Stored data
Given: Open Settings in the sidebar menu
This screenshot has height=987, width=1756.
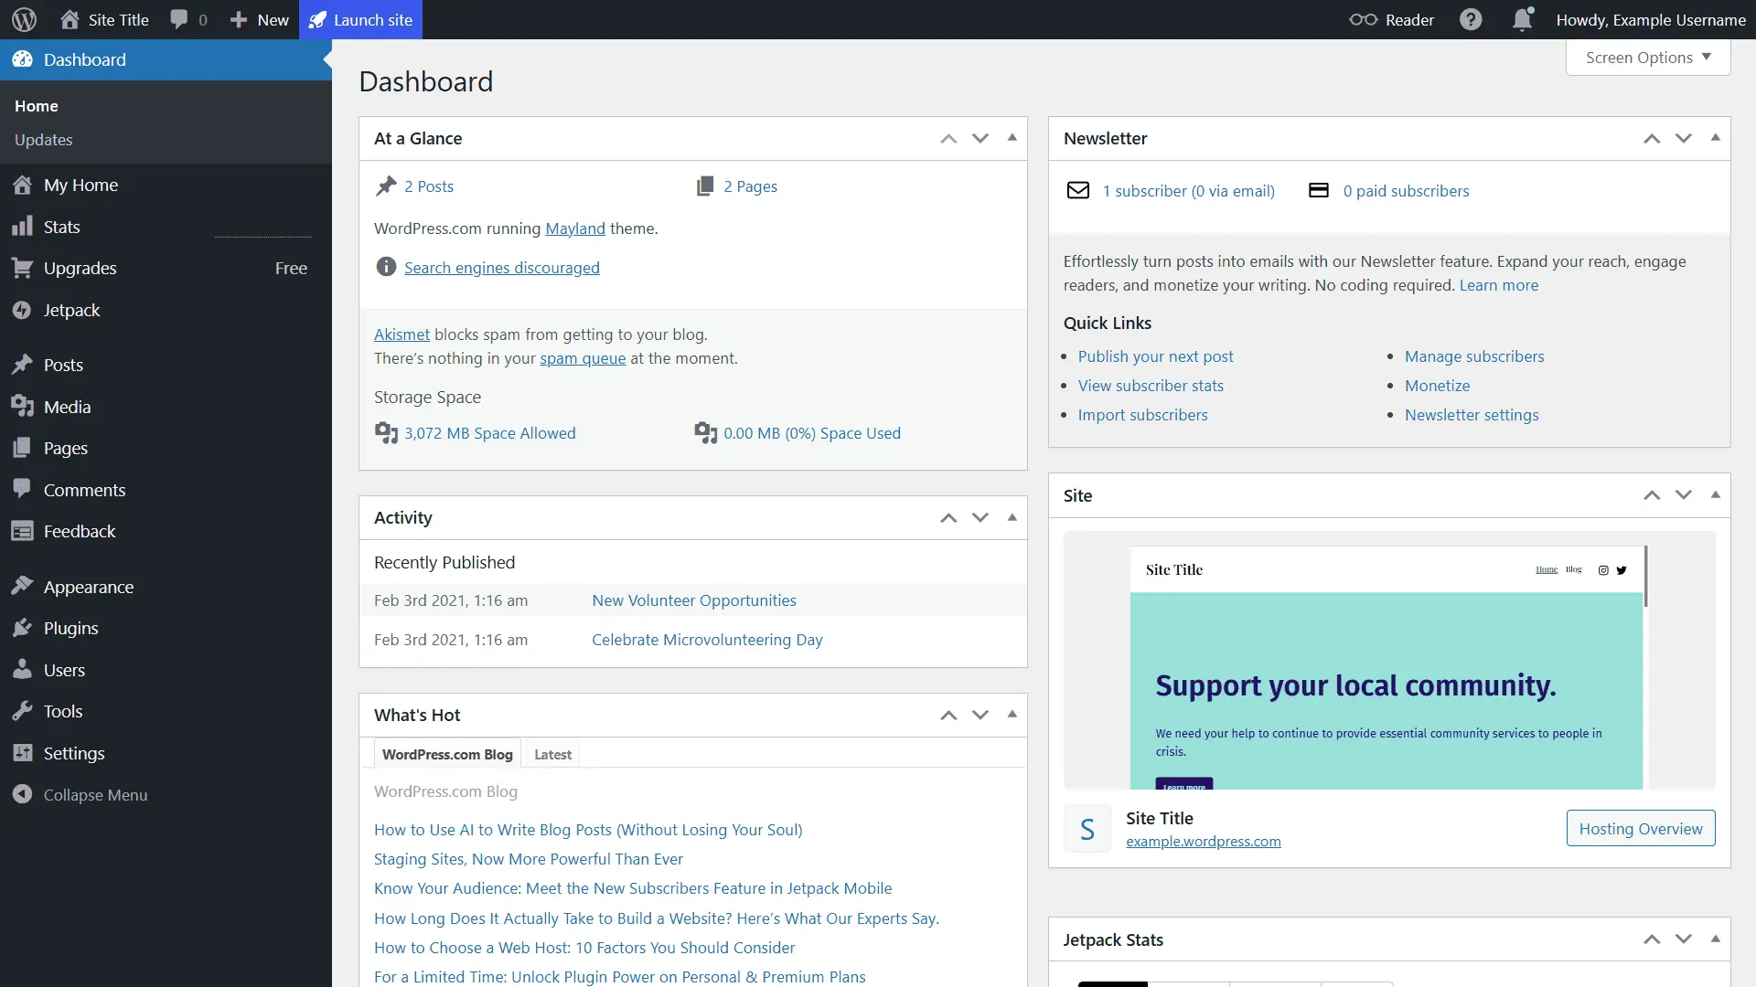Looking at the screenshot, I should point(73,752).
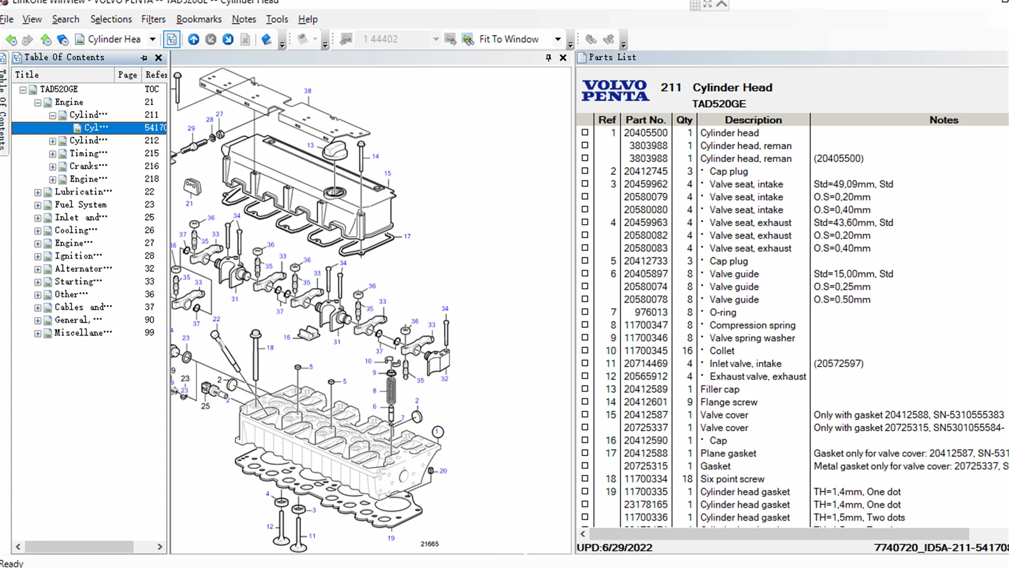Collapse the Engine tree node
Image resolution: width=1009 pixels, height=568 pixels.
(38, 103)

▶ [Directions]
Please set down the records above word for word and omit their pictures.

▶ [Written solution]
Given: Open Settings in the sidebar menu
This screenshot has height=987, width=1756.
Looking at the screenshot, I should point(73,752).
Collapse the Engine tree node
Image resolution: width=1009 pixels, height=568 pixels.
(38, 103)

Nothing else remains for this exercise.